Aim: Herein we sought to characterise iPSC-CMs generated from patients harbouring deep intronic MYBPC3 variants (c.1224-52G>A (-52) & c.1898-23A>G (-23)) and establish any morphological and physiological abnormalities arising from splicing alterations consistent with the HCM phenotype.
Methods: Patient-derived iPSC-CMs were characterised for cellular features suggestive of HCM by analysis of contractility, calcium handing ability, western blot of MYBPC3 protein levels, and immunocytochemistry to examine cellular morphology and sarcomeric arrangement.
Results: Upon differentiation to cardiomyocytes, iPSC-CMs from both -52 and -23 variants exhibited splicing abnormalities, albeit through different mechanisms. The -52 variant produced mutant mRNA that was degraded by regulatory mechanisms. The -23 also produced aberrant mRNA transcripts but were shown to escape such degradation. Both variants showed abnormalities in contractile ability and calcium handling compared to a wildtype (WT). Cells of both variants also showed morphological features consistent with HCM of sarcomeric disarray, large cell size, cell roundness, and multinucleation. Western blot analysis showed lower overall MYBPC3 protein levels for both variants compared to a WT, agreeing well with current literature that haploinsufficiency underpins the pathogenicity of MYBPC3 mutations in HCM.

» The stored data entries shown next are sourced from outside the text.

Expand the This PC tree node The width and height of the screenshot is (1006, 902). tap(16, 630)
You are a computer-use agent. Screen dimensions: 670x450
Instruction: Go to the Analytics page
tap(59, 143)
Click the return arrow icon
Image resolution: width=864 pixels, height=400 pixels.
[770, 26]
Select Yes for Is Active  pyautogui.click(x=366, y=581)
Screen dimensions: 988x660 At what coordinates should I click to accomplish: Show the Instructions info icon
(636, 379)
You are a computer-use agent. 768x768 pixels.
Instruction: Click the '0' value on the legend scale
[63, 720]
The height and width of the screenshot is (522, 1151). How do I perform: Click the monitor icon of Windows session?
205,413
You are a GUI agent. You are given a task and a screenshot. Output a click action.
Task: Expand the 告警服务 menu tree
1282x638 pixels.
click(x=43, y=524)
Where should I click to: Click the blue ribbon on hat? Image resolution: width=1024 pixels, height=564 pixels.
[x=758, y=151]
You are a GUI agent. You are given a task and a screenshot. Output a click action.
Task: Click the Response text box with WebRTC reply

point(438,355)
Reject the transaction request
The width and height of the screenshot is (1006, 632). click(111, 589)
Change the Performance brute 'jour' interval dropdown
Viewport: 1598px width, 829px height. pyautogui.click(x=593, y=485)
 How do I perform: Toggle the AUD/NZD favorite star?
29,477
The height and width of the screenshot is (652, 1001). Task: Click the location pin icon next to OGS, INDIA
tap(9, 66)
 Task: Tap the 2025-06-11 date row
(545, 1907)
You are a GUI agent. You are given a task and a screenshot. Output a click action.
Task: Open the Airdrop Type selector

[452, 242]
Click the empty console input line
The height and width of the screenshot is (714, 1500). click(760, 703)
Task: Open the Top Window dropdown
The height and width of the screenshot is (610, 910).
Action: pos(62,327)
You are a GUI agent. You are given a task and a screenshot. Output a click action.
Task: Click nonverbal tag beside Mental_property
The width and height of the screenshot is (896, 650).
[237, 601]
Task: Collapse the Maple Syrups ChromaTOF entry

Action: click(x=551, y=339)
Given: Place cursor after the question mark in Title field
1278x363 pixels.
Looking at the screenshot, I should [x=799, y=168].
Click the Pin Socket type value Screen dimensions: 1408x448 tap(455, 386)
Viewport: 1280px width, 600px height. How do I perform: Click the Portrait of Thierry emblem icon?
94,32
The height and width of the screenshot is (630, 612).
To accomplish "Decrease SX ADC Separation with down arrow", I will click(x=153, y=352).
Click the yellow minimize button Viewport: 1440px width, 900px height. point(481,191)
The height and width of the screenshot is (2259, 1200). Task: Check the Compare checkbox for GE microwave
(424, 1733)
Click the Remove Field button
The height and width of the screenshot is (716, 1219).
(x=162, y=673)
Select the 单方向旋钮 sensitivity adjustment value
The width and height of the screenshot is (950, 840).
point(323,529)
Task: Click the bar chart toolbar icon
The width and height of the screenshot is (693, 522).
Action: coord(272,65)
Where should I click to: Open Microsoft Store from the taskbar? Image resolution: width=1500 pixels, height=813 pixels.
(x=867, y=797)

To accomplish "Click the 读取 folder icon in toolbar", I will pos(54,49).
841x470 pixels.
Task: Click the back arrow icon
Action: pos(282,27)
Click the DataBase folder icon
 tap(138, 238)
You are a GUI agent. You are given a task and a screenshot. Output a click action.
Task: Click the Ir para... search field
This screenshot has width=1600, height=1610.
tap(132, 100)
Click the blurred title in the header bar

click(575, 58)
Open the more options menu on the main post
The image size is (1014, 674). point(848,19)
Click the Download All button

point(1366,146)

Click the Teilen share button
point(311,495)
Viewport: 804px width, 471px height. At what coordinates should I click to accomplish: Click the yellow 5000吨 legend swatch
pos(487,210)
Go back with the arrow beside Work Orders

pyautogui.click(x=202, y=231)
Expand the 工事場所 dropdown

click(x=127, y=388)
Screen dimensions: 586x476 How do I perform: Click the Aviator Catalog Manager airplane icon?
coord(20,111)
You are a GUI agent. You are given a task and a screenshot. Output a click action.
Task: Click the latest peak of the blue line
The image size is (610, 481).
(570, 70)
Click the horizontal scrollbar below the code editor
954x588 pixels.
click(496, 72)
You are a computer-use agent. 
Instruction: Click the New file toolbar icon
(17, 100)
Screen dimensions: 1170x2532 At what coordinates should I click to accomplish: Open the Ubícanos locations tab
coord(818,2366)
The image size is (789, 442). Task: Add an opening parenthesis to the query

Conclusion: Functional analysis of iPSC-CMs harbouring deep intronic MYBPC3 variants exhibit splicing abnormalities alongside structural and physiological impairments consistent with the HCM phenotype. These findings add to growing evidence that intronic variation may play a role in HCM pathogenesis and highlights the importance of expanding genetic testing beyond traditional regions in gene-elusive individuals.